Provenance practice is critical to assert that a given piece of work belongs (in terms of copyright) to a given person.
A large part of the auditing effort revolves around provenance. This is not a common word to be read in the software industry but it relates to discovering the origin and progress of changes (and authors) that were applied to a file until it has arrived to our hands.
Provenance practice is critical to assert that a given piece of work belongs (in terms of copyright) to a given person. In turn, it is the copyright holder who decides in most cases which license terms are applicable to his work.
On this page we share some provenance tips. It is by no means a complete, exhaustive nor authoritarian type of list. It is a set of friendly actions that improve considerably the provenance actions.
If any developer reading this page has never copied a few lines of code from the Internet onto your own work, please raise your hand! The truth is that we do this kind of action too often. It helps to keep some track of where the snippets are coming from.
Why?
Because later in the future, when some tool compares your code
against a giant database of code, it will reveal how that same
snippet ended up present across half a dozen projects completely
unrelated to your work. This happens because other people found
the same snippet of code useful and added it up on their own code.

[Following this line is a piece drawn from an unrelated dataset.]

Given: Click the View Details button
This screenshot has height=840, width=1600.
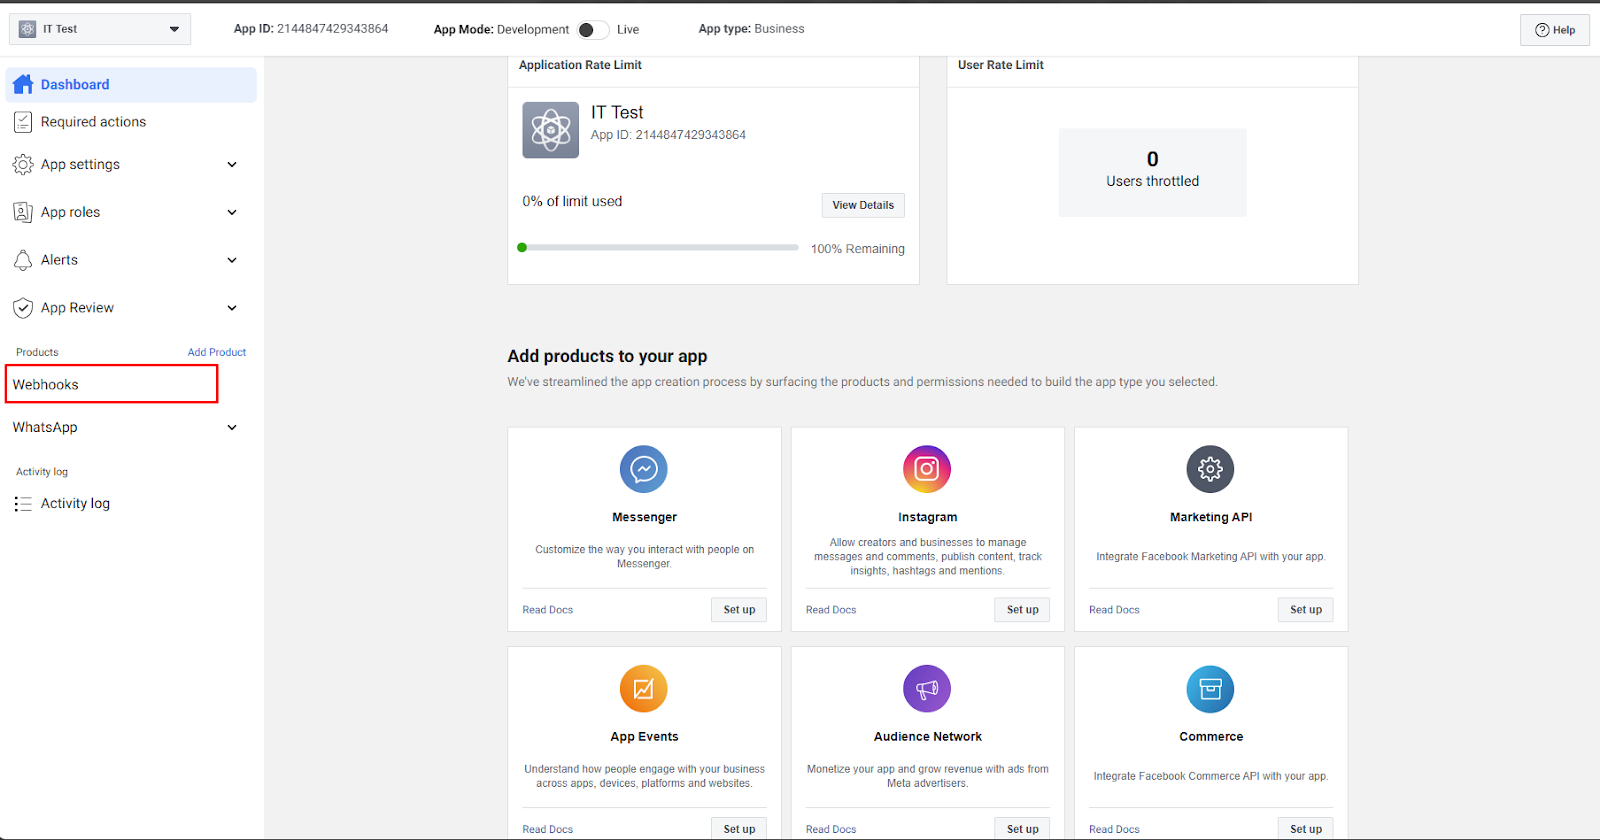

The big problem is that some of these projects will be licensed
under strong copyleft terms and this might not really fit your
own terms for your work. On the other hand, a code auditor has no
idea that you copied the code from the Internet, nor can he tell
from where the code has come in the first place. The fact is that
foreign code is present in your work and some care should be taken
to prevent confusions about its origin from happening.
How?
Add information such as:
Whenever possible, this information should be placed as close as possible on the header of the method (function, procedure or block of code) where the snippet is applied. This helps to pass the message very clearly that part of the code is deriving from another origin and to identify where inside the source code this has happened (in case we need to remove it one day).

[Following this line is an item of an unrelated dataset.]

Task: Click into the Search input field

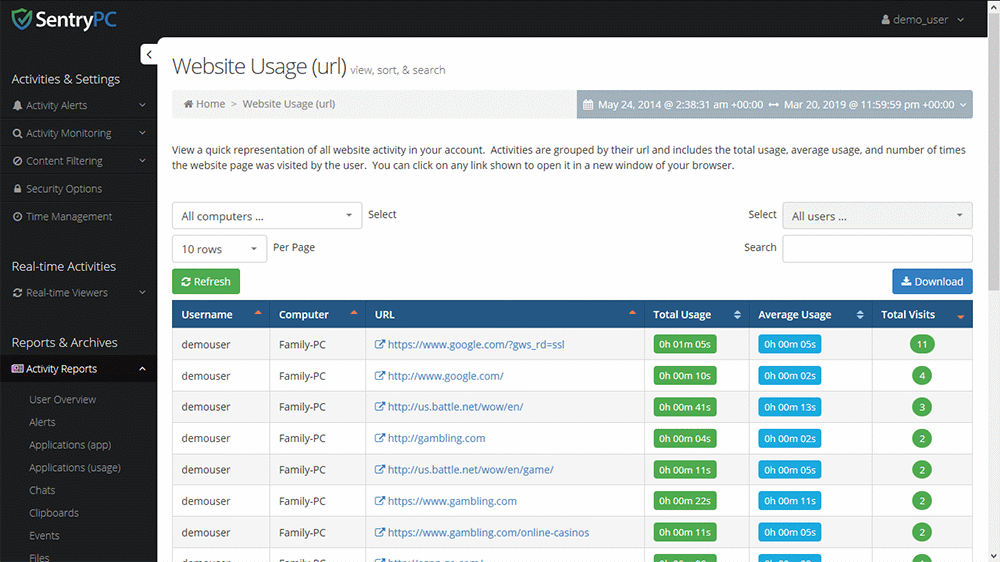Action: click(x=877, y=248)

I would recommended that you apply a consistent way of including snippets in your code. For example, in Java it is possible to use tags and this eases the identification of such snippets in the future.
Not always is possible but try to determine which license is applicable. For example, on stackoverflow the contributions are under creative commons. To get a list of the license acronyms, consider using the SPDX license list as reference to describe the license in a consistent manner.
/**
* When given an input, replace all http references on text with HTML link
* representations.
*
* @param text the plain text containing the links to be converted
* @return formatted HTML text, links are now clickable
* @origin http://stackoverflow.com/questions/1909534/java-replacing-text-url-with-clickable-html-link
* @copyright Paul Croarkin – http://stackoverflow.com/users/18995/paul-croarkin
* @license CC-BY-SA-3.0
* @retrieved 2013-12-14 by Nuno Brito
*/
public static String textToHtmlConvertingURLsToLinks(String text) {
if (text == null) {
return text;
}
return text.replaceAll(“(\\A|\\s)((http|https|ftp|mailto):\\S+)(\\s|\\z)”,
“$1<a href=\”$2\“>$2</a>$4″);
}
Using code from snippets is not a bad thing by itself. The bad aspect is having code snippets that are not-identified because they force everyone to invest a substantial amount of effort to re-create its provenance and rare times we reach a good level of certainty. So, please mark you snippets to ensure no misunderstandings happen.